Is your tuna sustainable?
Canned tuna has been a great ally in our pantries during the pandemic. But, regardless of the market exceptionalities caused by the pandemic, we cannot ignore that, for a long time, this product has been a victim of its nutritional success. Tuna is rich in Omega-3 and it also contains minerals, proteins, and vitamin B12, among other advantages.
As a result of the amazing qualities of tuna, the fish are threatened by overwhelming demand. According to the latest data, among the seven principal tuna species, 33.3 percent of the stocks are estimated to be fished at biologically unsustainable levels
That is why in December 2016, the United Nations General Assembly voted to officially observe World Tuna Day.
The move underlines the importance of conservation management to ensure that we have systems in place to prevent tuna stocks from crashing. Many countries depend heavily on tuna resources for food security and nutrition, economic development, employment, government revenue, livelihoods, culture, and recreation.

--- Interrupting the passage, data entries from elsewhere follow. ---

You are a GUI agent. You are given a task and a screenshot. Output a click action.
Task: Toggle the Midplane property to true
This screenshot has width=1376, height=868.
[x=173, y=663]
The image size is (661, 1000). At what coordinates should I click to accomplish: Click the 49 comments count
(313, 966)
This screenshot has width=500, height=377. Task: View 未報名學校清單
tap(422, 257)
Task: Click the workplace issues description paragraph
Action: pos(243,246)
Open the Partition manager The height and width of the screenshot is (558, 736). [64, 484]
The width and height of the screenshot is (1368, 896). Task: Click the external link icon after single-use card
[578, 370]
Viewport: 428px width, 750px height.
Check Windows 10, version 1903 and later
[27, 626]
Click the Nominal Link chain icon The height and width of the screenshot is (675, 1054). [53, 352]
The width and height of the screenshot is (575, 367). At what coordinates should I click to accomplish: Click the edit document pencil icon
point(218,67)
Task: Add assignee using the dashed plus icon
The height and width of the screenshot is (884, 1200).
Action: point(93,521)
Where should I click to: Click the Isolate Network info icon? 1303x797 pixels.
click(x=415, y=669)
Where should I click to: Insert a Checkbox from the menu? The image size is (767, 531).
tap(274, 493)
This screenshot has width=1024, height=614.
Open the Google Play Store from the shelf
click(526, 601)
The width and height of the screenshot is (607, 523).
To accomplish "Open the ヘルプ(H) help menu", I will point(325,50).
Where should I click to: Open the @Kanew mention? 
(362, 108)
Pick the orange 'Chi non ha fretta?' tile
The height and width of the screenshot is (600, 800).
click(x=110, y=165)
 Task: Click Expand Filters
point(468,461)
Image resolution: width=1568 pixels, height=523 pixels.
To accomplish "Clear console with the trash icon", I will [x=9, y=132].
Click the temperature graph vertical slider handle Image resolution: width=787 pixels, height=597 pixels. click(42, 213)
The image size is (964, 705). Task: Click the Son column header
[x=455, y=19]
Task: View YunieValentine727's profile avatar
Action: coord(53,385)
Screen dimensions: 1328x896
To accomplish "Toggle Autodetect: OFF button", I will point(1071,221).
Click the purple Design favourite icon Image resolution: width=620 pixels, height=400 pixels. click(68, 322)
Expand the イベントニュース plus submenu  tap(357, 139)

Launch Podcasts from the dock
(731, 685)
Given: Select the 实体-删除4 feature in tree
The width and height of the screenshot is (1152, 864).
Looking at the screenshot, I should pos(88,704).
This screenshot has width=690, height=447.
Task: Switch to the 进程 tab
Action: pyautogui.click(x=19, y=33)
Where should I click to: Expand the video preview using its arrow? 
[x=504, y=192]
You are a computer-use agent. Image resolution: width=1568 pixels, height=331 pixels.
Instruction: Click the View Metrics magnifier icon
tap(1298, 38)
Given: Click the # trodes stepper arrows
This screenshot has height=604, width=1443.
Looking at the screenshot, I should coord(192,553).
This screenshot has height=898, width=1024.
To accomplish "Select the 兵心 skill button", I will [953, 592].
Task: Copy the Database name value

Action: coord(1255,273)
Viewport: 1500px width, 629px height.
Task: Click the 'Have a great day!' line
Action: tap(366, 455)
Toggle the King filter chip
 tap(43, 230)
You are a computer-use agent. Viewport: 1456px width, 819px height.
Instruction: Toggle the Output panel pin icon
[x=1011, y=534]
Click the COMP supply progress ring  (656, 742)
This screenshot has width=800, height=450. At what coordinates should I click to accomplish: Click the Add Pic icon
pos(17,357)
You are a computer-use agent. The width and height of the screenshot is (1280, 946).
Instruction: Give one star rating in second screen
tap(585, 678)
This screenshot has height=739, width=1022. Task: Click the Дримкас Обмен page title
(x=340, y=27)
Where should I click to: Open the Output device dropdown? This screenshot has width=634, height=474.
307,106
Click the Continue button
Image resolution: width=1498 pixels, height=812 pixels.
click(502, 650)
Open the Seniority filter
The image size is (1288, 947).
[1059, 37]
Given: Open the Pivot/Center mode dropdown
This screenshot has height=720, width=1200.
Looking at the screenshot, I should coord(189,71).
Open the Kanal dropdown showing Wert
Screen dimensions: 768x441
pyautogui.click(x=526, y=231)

Logo of the International Year of Artisanal Fisheries and Aquaculture
A year to recognize artisanal fishery
Help us this International Year of Artisanal Fisheries and Aquaculture to honor those fishermen, fish farmers and workers in the small-scale and artisanal sector. Show your gratitude and make others see their contribution to our diet through responsible and sustainable techniques, including the tuna subsector.
An overview of the situation
More than 7 million metric tons of tuna and tuna-like species are harvested yearly. These migratory tuna species account for 20 percent of the value of all marine capture fisheries and over 8 percent of all globally traded seafood. With that information in mind, we need to recognize the critical role of tuna in sustainable development, food security, economic opportunity, and the livelihoods of people around the world. Stopping overfishing is of vital importance. Yet, the Food and Agriculture Organization of the United Nations notes that market demand for tuna is still high and that the significant overcapacity of tuna fishing fleets remains.
Addressing the decline in tuna stocks resulting from overfishing in the world’s oceans, the UN Legal Counsel emphasizes the critical importance of effectively implementing the international legal framework, as reflected in the UN Convention on the Law of the Sea, widely known as UNCLOS, which has been strengthened by the Code of Conduct for Sustainable Fishery, the UN Fish Stocks Agreement, recommendations of its Review Conference, annual General Assembly resolutions on sustainable fisheries, as well as other efforts by the international community at the global, regional and national levels.
At present, over 96 countries are involved in the conservation and management of tuna, which has an annual value of almost 10 billion USD, and some FAO relevant programmes have started giving positive results in reducing overfishing.
Let’s be optimistic about the tuna of tomorrow.